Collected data
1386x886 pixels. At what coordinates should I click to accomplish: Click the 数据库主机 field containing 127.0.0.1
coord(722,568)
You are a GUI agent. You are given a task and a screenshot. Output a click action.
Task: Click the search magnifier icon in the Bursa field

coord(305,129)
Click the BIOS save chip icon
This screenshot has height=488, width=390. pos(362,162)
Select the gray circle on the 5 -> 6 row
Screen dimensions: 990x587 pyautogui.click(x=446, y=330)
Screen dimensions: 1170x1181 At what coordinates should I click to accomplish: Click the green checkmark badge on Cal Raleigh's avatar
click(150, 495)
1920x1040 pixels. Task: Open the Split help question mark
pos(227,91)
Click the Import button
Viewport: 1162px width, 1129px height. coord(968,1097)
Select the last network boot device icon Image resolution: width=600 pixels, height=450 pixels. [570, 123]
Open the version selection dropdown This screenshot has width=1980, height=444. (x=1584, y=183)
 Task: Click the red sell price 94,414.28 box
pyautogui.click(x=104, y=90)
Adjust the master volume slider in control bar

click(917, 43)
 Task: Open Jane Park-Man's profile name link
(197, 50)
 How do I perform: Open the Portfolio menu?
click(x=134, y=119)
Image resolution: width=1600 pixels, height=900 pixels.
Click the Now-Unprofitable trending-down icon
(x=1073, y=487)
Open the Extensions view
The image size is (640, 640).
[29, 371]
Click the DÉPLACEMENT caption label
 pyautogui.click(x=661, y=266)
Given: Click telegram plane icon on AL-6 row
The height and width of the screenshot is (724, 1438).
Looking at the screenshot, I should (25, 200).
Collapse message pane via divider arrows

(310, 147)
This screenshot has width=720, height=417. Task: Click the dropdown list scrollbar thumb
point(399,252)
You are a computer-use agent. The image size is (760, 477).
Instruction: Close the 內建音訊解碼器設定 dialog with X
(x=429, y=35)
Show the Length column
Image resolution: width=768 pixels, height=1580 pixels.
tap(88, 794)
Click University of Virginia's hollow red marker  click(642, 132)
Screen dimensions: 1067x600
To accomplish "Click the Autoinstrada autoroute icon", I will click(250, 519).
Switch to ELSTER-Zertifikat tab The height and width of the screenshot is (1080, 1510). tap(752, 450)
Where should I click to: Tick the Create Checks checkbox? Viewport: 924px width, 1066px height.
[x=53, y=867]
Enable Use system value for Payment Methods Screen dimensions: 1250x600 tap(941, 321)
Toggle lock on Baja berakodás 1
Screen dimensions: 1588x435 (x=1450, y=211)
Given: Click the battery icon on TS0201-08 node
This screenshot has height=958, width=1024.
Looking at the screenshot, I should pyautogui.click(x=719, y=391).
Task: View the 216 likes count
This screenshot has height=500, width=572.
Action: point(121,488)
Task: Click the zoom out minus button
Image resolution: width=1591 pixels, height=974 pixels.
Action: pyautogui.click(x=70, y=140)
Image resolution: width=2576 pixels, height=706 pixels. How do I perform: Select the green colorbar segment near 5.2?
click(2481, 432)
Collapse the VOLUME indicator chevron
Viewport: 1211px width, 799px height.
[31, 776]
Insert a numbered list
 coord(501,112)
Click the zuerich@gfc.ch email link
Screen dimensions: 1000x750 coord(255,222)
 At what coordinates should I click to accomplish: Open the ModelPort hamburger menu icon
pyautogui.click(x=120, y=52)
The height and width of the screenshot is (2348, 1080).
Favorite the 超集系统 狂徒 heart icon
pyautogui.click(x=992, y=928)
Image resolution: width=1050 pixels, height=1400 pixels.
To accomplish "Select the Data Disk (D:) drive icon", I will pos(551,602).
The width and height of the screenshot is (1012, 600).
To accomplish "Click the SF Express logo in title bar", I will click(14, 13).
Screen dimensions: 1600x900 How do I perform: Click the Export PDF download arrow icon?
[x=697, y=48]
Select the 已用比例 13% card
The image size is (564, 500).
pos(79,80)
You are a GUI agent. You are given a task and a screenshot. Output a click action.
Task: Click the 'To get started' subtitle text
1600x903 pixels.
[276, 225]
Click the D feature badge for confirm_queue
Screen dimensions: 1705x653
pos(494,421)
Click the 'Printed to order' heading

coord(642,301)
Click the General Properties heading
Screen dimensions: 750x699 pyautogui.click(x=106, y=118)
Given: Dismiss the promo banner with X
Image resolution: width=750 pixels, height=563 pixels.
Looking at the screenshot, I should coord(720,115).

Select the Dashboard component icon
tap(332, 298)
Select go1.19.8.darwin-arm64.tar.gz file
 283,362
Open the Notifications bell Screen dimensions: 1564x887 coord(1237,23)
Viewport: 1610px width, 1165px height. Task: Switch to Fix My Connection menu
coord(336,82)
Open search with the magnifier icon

What is needed: Using the entries above, please restate each one word for word.

Answer to this task:
1386x886 pixels. At what coordinates should I click to accomplish: Click the 数据库主机 field containing 127.0.0.1
coord(722,568)
You are a GUI agent. You are given a task and a screenshot. Output a click action.
Task: Click the search magnifier icon in the Bursa field

coord(305,129)
Click the BIOS save chip icon
This screenshot has height=488, width=390. pos(362,162)
Select the gray circle on the 5 -> 6 row
Screen dimensions: 990x587 pyautogui.click(x=446, y=330)
Screen dimensions: 1170x1181 At what coordinates should I click to accomplish: Click the green checkmark badge on Cal Raleigh's avatar
click(150, 495)
1920x1040 pixels. Task: Open the Split help question mark
pos(227,91)
Click the Import button
Viewport: 1162px width, 1129px height. coord(968,1097)
Select the last network boot device icon Image resolution: width=600 pixels, height=450 pixels. [570, 123]
Open the version selection dropdown This screenshot has width=1980, height=444. (x=1584, y=183)
 Task: Click the red sell price 94,414.28 box
pyautogui.click(x=104, y=90)
Adjust the master volume slider in control bar

click(917, 43)
 Task: Open Jane Park-Man's profile name link
(197, 50)
 How do I perform: Open the Portfolio menu?
click(x=134, y=119)
Image resolution: width=1600 pixels, height=900 pixels.
Click the Now-Unprofitable trending-down icon
(x=1073, y=487)
Open the Extensions view
The image size is (640, 640).
[29, 371]
Click the DÉPLACEMENT caption label
 pyautogui.click(x=661, y=266)
Given: Click telegram plane icon on AL-6 row
The height and width of the screenshot is (724, 1438).
Looking at the screenshot, I should (25, 200).
Collapse message pane via divider arrows

(310, 147)
This screenshot has width=720, height=417. Task: Click the dropdown list scrollbar thumb
point(399,252)
You are a computer-use agent. The image size is (760, 477).
Instruction: Close the 內建音訊解碼器設定 dialog with X
(x=429, y=35)
Show the Length column
Image resolution: width=768 pixels, height=1580 pixels.
tap(88, 794)
Click University of Virginia's hollow red marker  click(642, 132)
Screen dimensions: 1067x600
To accomplish "Click the Autoinstrada autoroute icon", I will click(250, 519).
Switch to ELSTER-Zertifikat tab The height and width of the screenshot is (1080, 1510). tap(752, 450)
Where should I click to: Tick the Create Checks checkbox? Viewport: 924px width, 1066px height.
[x=53, y=867]
Enable Use system value for Payment Methods Screen dimensions: 1250x600 tap(941, 321)
Toggle lock on Baja berakodás 1
Screen dimensions: 1588x435 (x=1450, y=211)
Given: Click the battery icon on TS0201-08 node
This screenshot has height=958, width=1024.
Looking at the screenshot, I should pyautogui.click(x=719, y=391).
Task: View the 216 likes count
This screenshot has height=500, width=572.
Action: point(121,488)
Task: Click the zoom out minus button
Image resolution: width=1591 pixels, height=974 pixels.
Action: pyautogui.click(x=70, y=140)
Image resolution: width=2576 pixels, height=706 pixels. How do I perform: Select the green colorbar segment near 5.2?
click(2481, 432)
Collapse the VOLUME indicator chevron
Viewport: 1211px width, 799px height.
[31, 776]
Insert a numbered list
 coord(501,112)
Click the zuerich@gfc.ch email link
Screen dimensions: 1000x750 coord(255,222)
 At what coordinates should I click to accomplish: Open the ModelPort hamburger menu icon
pyautogui.click(x=120, y=52)
The height and width of the screenshot is (2348, 1080).
Favorite the 超集系统 狂徒 heart icon
pyautogui.click(x=992, y=928)
Image resolution: width=1050 pixels, height=1400 pixels.
To accomplish "Select the Data Disk (D:) drive icon", I will pos(551,602).
The width and height of the screenshot is (1012, 600).
To accomplish "Click the SF Express logo in title bar", I will click(14, 13).
Screen dimensions: 1600x900 How do I perform: Click the Export PDF download arrow icon?
[x=697, y=48]
Select the 已用比例 13% card
The image size is (564, 500).
pos(79,80)
You are a GUI agent. You are given a task and a screenshot. Output a click action.
Task: Click the 'To get started' subtitle text
1600x903 pixels.
[276, 225]
Click the D feature badge for confirm_queue
Screen dimensions: 1705x653
pos(494,421)
Click the 'Printed to order' heading

coord(642,301)
Click the General Properties heading
Screen dimensions: 750x699 pyautogui.click(x=106, y=118)
Given: Dismiss the promo banner with X
Image resolution: width=750 pixels, height=563 pixels.
Looking at the screenshot, I should coord(720,115).

Select the Dashboard component icon
tap(332, 298)
Select go1.19.8.darwin-arm64.tar.gz file
 283,362
Open the Notifications bell Screen dimensions: 1564x887 coord(1237,23)
Viewport: 1610px width, 1165px height. Task: Switch to Fix My Connection menu
coord(336,82)
Open search with the magnifier icon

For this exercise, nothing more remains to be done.